LEALI 7.5: Tiene a galla la sua squadra nella fase finale del primo tempo con una serie di parate da grande portiere quale è. E pensare che, dopo Cosenza, qualcuno aveva già iniziato a metterlo in discussione.

BASCHIROTTO 6: Primo tempo di grande sofferenza contro Chaja. Nella ripresa, la gara diviene più fisica e lui fa la sua parte con dignità.

AVLONITIS 7: Il migliore della retroguardia. Leader silenzioso della difesa, impeccabile sul gioco aereo e simbolo di un Ascoli che sa soffrire.

BOTTEGHIN 6: Soffre i tagli di La Gumina e Cerri ma tiene botta. Nel finale gli toccano Gabrielloni e Gliozzi e ha vita facile.

D’ORAZIO 6: Soffre tanto nel primo tempo, sale nella ripresa, la sensazione è che in fase difensiva lasci troppo spazio ai suoi dirimpettai per crossare.

BUCHEL 6: Ordinato, lucido, senza strafare. Gioca con la spada di Damocle del giallo ormai usuale e recita la sua parte. Sostituito quando la gara diviene più sporca e il rischio di un altro giallo più alto.

SARIC 6: Gioca una gara fisica, sbaglia tanto ma recupera buoni palloni per tutto l’arco della gara. Straripante a Perugia. Diligente quest’oggi.

COLLOCOLO 5.5: Passo indietro notevole rispetto alle scorse gare. Non riesce ad accorciare su Chaja lasciano Baschirotto in difficoltà nell’uno contro uno e non da il solito apporto innanzi.

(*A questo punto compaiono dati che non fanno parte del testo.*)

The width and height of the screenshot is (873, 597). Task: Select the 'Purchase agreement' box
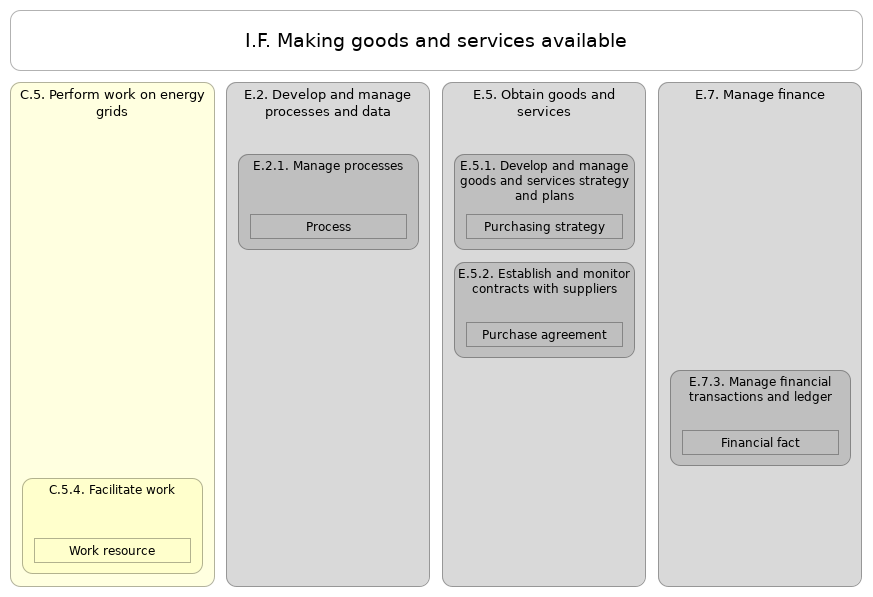point(544,335)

FABBRINI 5.5: Per lui vale lo stesso discorso fatto a Caligara. Gioca troppo in punta di piedi e alla fine esce dal match.

DIONISI 7: Lampi nel match. Il filtrante per il rigore e la sua realizzazione. Poi, lotta e briga, guadagnando minuti.

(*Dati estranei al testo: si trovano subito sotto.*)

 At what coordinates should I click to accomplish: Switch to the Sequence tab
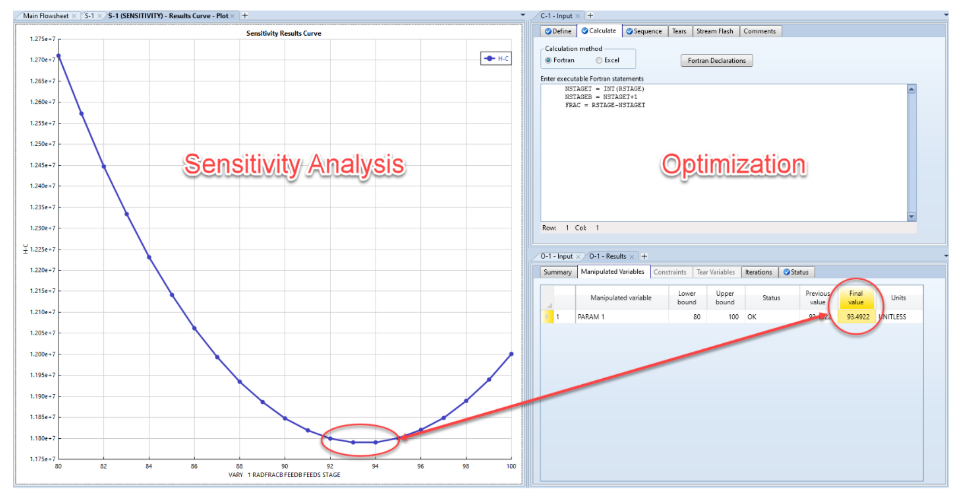point(644,31)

BIDAOUI 5.5: Per la mole di gioco che produce dovrebbe essere più concreto e questa è forse la sua pecca.

CALIGARA 6.5: Entra e da ordine e fisicità alla mediana mettendo anche qualità nelle varie fasi calde di gioco.

ERAMO 6.5: Sostanza e quantità. Il suo apporto è determinante nel concitato finale.

MAISTRO 6.5: Più in palla di Fabbrini. Si procura il penalty e gioca diversi palloni con sagacia.

DE PAOLI SV

ALL.SOTTIL 7: Vince una gara da squadra di rango. Lo fa con i cambi nel posto giusto e nel momento giusto della gara. La sua squadra soffre e sa farlo da squadra vera. Tre gare nove punti. Entusiasmo a mille.